A new study examining asymptomatic adults with type 2 diabetes found that coronary microvascular dysfunction was significantly more common in women than in men.
Researchers assessed 479 patients with type 2 diabetes (T2D) and 116 non-diabetic controls using cardiovascular magnetic resonance imaging to evaluate myocardial perfusion reserve (MPR), a marker of coronary microvascular function.
Patients with T2D had lower MPR than controls. Among patients with T2D, women had lower MPR than men (2.6 vs 3.1) and coronary microvascular dysfunction (CMD), defined as MPR less than2.5, was more common in women than in men (46% vs 26%).
The study excluded participants with known or silent coronary artery disease, to focus on early microvascular changes. All participants underwent standardized vasodilator stress testing and rest perfusion imaging to calculate MPR.
Sex-specific differences in risk factors associated with MPR were observed. In women, higher body mass index (BMI) was significantly linked to lower MPR, while in men, systolic blood pressure (SBP) was inversely associated with MPR. The interaction between sex and BMI was statistically significant, suggesting that BMI may have a stronger negative effect on MPR in women than in men.
Other variables, including HbA1c, low-density lipoprotein (LDL), and diabetes duration,were not significantly associated with MPR after adjustment. Measures of cardiac structure, such as left ventricular mass-to-volume ratio and extracellular volume fraction, were also not associated. However, lower MPR was associated with reduced global longitudinal strain and left ventricular ejection fraction.
“Our study has several strengths,” wrote Jian L. Yeo, corresponding author from the Department of Cardiovascular Sciences, University of Leicester and the National Institute for Health and Care Research (NIHR) Leicester Biomedical Research Centre, Glenfield Hospital. “Our T2D cohort is the largest to prospectively undertake detailed phenotyping with CMR including quantitative perfusion imaging.”

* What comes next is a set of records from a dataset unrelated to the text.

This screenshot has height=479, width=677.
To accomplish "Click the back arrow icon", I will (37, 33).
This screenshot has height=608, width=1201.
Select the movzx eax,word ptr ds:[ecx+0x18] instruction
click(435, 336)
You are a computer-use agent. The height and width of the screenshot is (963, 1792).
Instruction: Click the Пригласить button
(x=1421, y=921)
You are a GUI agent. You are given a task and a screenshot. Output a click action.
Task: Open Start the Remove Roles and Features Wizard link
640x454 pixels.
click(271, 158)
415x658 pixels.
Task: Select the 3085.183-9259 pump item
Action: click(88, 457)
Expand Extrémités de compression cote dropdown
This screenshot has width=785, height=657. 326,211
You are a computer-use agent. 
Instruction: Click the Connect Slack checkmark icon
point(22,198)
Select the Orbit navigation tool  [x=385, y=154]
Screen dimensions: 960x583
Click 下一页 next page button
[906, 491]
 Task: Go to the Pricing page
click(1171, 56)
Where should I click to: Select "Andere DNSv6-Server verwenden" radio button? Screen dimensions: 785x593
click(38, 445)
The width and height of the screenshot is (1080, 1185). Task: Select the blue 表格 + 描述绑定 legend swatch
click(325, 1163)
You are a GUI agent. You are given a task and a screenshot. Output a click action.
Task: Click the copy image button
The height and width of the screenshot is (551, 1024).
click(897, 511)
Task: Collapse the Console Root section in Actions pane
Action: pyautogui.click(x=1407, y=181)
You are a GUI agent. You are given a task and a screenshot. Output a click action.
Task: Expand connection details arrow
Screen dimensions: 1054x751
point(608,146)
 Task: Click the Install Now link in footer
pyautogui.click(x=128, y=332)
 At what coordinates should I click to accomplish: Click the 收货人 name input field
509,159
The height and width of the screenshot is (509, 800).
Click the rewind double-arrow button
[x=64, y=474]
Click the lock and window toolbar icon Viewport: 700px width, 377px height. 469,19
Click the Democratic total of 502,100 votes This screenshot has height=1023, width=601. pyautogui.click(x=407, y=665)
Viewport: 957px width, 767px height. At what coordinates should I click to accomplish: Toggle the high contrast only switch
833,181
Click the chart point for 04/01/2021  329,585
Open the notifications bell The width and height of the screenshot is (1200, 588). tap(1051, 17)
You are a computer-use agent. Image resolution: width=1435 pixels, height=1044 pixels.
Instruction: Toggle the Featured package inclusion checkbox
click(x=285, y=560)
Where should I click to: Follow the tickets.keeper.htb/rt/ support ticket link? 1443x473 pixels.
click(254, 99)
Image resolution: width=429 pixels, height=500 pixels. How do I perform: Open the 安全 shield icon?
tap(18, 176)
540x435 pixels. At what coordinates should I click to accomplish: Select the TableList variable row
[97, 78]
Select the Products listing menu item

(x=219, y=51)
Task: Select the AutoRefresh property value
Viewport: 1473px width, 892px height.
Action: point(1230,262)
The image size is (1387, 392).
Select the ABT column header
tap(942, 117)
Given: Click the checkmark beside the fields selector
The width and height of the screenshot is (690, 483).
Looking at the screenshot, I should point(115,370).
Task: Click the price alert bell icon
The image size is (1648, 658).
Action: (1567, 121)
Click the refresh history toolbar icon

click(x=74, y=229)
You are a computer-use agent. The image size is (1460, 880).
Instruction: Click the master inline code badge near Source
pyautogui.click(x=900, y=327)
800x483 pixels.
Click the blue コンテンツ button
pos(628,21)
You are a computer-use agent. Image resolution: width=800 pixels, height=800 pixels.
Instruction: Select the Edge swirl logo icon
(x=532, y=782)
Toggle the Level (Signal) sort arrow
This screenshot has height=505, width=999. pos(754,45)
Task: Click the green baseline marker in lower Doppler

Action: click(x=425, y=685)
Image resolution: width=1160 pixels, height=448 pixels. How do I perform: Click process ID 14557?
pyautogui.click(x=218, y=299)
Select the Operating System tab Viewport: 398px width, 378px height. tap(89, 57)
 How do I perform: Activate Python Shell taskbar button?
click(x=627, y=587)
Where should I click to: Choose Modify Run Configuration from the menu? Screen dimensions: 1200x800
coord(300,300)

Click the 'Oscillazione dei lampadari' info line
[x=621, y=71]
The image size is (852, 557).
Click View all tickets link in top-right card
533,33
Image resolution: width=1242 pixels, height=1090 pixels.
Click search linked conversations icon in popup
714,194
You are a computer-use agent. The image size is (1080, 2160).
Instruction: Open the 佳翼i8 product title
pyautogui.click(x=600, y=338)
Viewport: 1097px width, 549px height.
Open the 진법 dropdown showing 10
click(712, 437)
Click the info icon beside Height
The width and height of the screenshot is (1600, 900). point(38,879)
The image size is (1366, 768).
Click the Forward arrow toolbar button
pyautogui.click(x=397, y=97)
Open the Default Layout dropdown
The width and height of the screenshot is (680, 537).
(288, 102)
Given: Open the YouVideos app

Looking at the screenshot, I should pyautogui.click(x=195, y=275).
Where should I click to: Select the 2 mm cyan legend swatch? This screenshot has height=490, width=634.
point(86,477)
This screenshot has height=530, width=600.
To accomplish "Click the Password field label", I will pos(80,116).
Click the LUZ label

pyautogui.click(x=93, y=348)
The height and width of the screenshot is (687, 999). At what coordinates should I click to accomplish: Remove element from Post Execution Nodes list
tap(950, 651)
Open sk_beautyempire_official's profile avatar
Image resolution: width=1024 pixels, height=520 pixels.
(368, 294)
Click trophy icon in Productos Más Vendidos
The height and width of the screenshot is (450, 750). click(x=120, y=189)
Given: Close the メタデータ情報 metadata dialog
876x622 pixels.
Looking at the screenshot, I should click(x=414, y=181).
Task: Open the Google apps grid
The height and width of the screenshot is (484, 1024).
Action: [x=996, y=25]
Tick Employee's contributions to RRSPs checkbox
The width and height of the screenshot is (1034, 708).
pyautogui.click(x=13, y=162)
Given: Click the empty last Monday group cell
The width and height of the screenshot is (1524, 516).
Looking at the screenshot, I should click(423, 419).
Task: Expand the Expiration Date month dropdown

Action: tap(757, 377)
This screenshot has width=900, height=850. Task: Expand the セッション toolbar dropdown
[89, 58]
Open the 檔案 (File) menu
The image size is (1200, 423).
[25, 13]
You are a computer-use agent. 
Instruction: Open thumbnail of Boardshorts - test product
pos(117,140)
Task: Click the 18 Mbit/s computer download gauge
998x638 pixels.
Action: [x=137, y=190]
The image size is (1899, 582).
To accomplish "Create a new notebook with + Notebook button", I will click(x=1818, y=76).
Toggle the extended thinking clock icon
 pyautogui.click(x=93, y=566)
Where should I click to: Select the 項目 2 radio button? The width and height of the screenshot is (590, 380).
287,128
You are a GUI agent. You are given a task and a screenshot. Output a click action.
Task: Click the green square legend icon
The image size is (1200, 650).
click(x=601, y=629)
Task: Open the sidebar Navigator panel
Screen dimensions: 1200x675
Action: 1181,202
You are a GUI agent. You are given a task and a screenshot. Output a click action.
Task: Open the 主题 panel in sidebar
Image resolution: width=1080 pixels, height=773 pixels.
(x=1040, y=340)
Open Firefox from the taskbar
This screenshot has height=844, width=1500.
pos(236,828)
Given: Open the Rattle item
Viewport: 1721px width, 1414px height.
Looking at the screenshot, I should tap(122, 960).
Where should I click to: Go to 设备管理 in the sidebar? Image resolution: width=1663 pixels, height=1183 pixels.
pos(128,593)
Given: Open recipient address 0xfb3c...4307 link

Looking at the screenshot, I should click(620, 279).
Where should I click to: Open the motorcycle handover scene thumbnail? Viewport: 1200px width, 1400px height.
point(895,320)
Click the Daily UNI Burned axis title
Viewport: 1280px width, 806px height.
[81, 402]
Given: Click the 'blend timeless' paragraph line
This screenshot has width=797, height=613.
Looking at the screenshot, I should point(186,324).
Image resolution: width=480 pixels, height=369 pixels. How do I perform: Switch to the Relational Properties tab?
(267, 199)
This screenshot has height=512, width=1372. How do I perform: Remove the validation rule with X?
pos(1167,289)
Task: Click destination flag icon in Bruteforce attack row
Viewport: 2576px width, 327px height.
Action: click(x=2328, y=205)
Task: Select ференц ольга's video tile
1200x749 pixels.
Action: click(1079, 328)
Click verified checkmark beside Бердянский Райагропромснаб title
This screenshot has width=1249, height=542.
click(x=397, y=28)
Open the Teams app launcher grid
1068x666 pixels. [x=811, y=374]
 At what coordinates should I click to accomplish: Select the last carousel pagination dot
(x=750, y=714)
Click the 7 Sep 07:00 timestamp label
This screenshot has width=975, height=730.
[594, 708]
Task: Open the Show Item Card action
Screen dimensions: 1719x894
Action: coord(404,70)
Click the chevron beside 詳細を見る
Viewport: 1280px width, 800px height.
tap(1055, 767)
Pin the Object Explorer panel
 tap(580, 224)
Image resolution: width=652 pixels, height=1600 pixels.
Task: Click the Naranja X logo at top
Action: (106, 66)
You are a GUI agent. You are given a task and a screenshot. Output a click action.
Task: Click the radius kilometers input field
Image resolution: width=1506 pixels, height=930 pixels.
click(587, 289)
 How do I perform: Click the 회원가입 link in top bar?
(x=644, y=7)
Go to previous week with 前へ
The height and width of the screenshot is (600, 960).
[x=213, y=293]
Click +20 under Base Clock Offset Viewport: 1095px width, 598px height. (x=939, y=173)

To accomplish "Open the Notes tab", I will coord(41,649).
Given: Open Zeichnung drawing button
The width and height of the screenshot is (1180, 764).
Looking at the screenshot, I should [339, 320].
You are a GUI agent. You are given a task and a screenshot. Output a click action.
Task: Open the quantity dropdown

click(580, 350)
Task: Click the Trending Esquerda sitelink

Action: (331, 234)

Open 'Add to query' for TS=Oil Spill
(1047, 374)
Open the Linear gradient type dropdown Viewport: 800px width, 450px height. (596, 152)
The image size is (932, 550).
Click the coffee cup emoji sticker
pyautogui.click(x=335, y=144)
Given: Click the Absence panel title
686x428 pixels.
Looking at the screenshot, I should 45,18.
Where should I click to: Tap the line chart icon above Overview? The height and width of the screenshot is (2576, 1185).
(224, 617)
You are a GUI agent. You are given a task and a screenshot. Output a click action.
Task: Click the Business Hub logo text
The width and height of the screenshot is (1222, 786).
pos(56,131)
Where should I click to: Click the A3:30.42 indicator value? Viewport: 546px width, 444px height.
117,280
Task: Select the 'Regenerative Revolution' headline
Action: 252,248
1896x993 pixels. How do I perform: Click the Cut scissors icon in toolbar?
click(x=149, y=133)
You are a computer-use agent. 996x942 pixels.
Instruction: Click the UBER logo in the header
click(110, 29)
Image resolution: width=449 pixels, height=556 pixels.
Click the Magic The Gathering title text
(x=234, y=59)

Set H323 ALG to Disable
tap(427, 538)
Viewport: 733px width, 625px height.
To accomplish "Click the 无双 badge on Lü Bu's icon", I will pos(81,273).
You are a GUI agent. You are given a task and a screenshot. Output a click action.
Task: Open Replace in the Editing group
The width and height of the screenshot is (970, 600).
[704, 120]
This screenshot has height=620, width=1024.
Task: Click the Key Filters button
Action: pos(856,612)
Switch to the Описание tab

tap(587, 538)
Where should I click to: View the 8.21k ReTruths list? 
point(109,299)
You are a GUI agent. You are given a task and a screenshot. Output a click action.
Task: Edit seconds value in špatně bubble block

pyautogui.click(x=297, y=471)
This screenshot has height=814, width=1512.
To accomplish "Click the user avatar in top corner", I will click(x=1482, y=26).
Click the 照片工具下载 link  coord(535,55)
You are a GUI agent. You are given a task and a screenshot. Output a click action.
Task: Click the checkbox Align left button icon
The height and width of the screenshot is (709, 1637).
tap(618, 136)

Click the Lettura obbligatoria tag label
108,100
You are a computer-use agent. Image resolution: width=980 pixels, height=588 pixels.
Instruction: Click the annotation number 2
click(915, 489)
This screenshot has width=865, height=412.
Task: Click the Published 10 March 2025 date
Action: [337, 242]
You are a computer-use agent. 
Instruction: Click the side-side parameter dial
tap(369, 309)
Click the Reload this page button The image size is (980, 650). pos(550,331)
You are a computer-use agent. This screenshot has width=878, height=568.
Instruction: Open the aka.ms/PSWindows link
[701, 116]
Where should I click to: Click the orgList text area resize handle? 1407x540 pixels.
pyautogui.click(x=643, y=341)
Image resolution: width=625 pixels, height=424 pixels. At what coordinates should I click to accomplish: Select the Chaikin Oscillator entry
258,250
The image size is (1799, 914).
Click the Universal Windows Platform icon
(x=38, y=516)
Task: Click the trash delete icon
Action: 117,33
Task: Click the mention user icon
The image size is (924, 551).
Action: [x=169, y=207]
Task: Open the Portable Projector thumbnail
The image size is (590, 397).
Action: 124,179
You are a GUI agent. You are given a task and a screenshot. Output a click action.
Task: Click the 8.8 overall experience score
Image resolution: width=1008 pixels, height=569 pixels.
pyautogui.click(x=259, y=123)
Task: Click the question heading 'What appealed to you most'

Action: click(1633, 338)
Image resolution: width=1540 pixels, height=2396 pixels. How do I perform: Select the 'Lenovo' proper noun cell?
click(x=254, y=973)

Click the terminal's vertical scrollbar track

Yeo and colleagues concluded that “female sex and systolic blood pressure were independently and inversely associated with MPR,” noting that these associations may have implications for CMD prevention in T2D. The study further stated, “There was a significant interaction between sex and BMI for MPR.”
MPR measurements did not differ significantly across 1.5T and 3T MRI systems. The study sample was multi-ethnic and representative of both sexes, with a rigorous screening protocol to rule out participants with clinical or hidden ischemic disease.
The results indicate that CMD was more common in women with T2D, even in the absence of symptoms. These findings suggest the need for sex-specific strategies in identifying and addressing early coronary vascular impairment. Further research is needed to determine whether modifying factors such as body mass index in women or blood pressure in men can improve coronary microvascular function.
The study used pooled data from four prospective clinical investigations conducted in the UK and was supported by national health and cardiovascular research funding bodies.
Full disclosures can be found in the published study.